Second, resizing large images takes a lot of processing power and uses a lot of RAM, as I discovered while experimenting with the raw JPEGs downloaded from my digital camera. With an object-based approach you can cache images for immediate performance benefits. For example, the first thing GetThumbnail does is to check whether the source image has changed; if not, it uses the last image it has available. This means that if you need to generate thumbnails repetitively from a single image (for example, by displaying the image in a window and letting the user drag it to a new size with the mouse), the loading step only happens once. By the same token, if none of the ImageResize object’s properties have changed between consecutive calls to GetThumbnail, it returns you a cached image rather than calculating a new one.

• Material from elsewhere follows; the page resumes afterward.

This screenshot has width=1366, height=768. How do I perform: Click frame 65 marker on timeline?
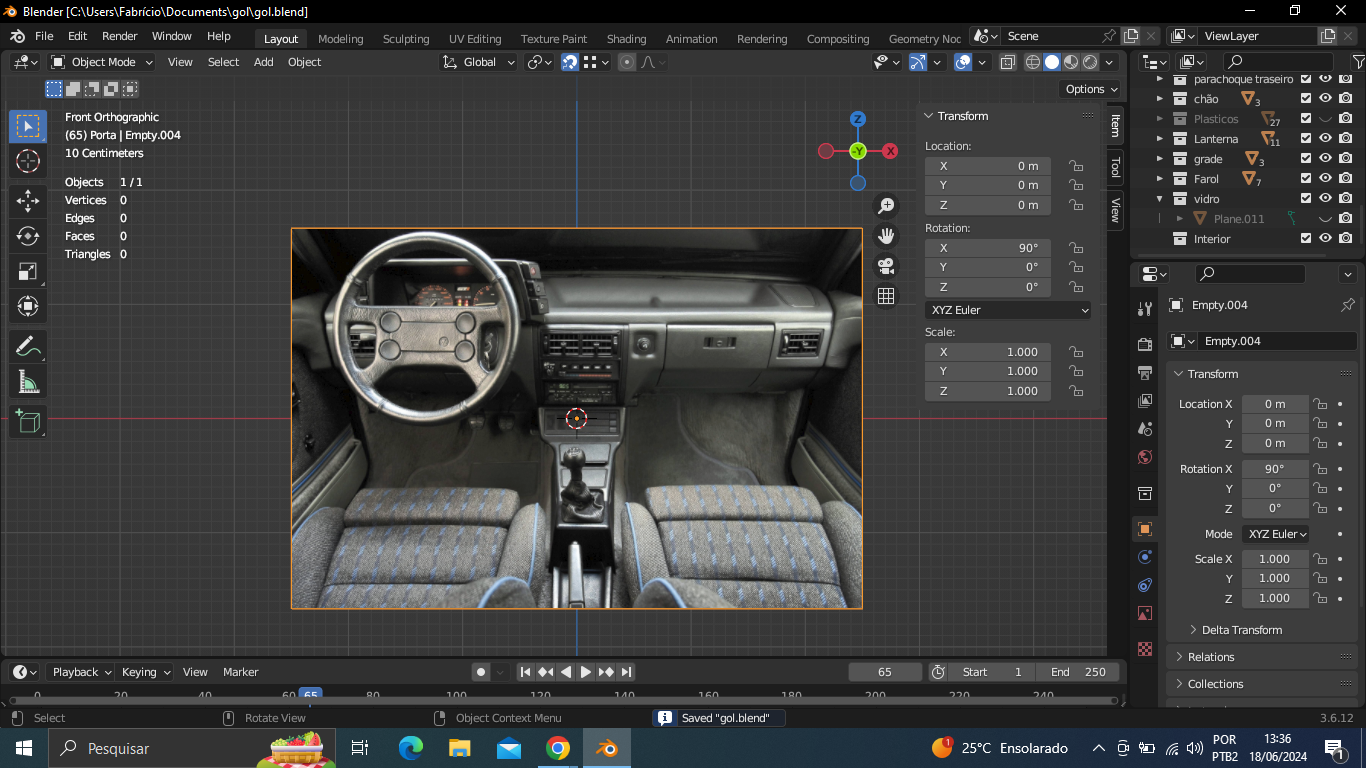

Finally, the object-based approach lets you group your preferred settings in one place, which makes for simpler code when you want to perform the same operation on a lot of different images.
To use the class, just compile the ImageResize assembly and add a reference to it in any projects that need to resize images. For example, the following code loads an image called “tabi.jpg,” and reduces it to 35 percent of its original size, while maintaining its aspect ratio:
ImageResize o = new ImageResize(); o.File = "c:/temp/tabi.jpg"; o.Height = 35; o.UsePercentages = true; o.GetThumbnail().Save("c:/temp/test.jpg", System.Drawing.Imaging.ImageFormat.Jpeg); If instead I’d wanted to resize the image to absolute percentage or pixel dimensions, I would have specified a Width as well as a Height for my resized image.
Images for the Web
When I originally wrote the ImageResize class I envisaged I would mostly be using it from Windows Forms-based applications. However, it’s just as easy to use it server-side in order to stream dynamically resized images on demand. All you need to do is set the content type to “image/jpeg” and stream the image directly into the Response stream in your Page_Load() method:
Response.ContentType = "image/jpeg"; ImageResize o = new ImageResize(); // Load your image and perform any resizing here o.File = ? o.GetThumbnail().Save(Response.OutputStream, System.Drawing.Imaging.ImageFormat.Jpeg); Hopefully this simple class will cover most of your image resizing needs, as well as take care of basic image caching issues, leaving you free to concentrate on the more important programming tasks. It should also keep you from scratching your head when GetThumbnailImage doesn’t return the data you expect.